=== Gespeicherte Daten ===
#####
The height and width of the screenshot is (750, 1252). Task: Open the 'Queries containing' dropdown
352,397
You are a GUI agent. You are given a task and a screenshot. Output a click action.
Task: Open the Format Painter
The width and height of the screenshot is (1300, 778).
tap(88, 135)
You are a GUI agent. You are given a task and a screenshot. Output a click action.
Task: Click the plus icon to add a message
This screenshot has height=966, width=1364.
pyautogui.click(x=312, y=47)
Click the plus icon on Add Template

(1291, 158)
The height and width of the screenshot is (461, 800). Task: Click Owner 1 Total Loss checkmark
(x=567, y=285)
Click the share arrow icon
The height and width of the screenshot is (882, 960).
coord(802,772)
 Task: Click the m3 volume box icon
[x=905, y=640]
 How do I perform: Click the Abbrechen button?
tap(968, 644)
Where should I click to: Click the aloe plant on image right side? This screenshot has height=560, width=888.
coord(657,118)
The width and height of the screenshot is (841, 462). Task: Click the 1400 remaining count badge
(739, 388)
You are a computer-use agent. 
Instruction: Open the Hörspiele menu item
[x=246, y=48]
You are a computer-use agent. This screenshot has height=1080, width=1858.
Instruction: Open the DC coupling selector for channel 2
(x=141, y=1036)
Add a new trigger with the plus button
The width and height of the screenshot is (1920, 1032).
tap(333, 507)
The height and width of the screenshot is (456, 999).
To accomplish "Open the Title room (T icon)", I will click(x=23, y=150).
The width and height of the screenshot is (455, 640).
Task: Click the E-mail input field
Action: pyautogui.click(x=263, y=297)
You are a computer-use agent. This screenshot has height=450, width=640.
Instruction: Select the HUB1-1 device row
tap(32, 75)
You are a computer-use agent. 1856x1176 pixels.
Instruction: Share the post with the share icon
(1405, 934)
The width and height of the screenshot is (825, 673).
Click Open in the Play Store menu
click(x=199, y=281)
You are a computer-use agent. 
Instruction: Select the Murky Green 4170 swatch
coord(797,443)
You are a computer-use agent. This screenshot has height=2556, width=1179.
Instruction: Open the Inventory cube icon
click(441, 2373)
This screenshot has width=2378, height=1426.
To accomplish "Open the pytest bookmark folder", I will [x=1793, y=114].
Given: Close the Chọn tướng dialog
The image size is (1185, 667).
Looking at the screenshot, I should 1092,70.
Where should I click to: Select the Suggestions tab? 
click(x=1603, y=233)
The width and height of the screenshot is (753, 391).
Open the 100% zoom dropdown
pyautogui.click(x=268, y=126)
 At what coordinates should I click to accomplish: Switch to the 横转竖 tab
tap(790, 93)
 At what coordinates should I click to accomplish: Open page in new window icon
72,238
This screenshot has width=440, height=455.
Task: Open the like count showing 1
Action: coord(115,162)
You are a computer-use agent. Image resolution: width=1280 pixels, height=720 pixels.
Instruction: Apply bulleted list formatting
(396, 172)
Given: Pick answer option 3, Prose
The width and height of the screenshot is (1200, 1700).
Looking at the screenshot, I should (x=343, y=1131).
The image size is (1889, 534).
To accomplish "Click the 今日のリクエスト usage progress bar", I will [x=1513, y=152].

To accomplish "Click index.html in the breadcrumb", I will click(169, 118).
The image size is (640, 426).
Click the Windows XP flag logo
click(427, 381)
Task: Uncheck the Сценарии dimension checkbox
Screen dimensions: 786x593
#####
=== Gegebene Aufgabe ===
Gib bitte die Zeilen zwischen den Zeilen mit "Click the share arrow icon" und "(x=141, y=1036)", beide eingeschlossen, vollständig wieder und verschiebe dabei jeden Koordinatenwert in den Antworten um +77.

=== Lösung der Aufgabe ===
Click the share arrow icon
The height and width of the screenshot is (882, 960).
coord(879,849)
 Task: Click the m3 volume box icon
[x=982, y=717]
 How do I perform: Click the Abbrechen button?
tap(1045, 721)
Where should I click to: Click the aloe plant on image right side? This screenshot has height=560, width=888.
coord(734,195)
The width and height of the screenshot is (841, 462). Task: Click the 1400 remaining count badge
(816, 465)
You are a computer-use agent. 
Instruction: Open the Hörspiele menu item
[x=323, y=125]
You are a computer-use agent. This screenshot has height=1080, width=1858.
Instruction: Open the DC coupling selector for channel 2
(x=218, y=1113)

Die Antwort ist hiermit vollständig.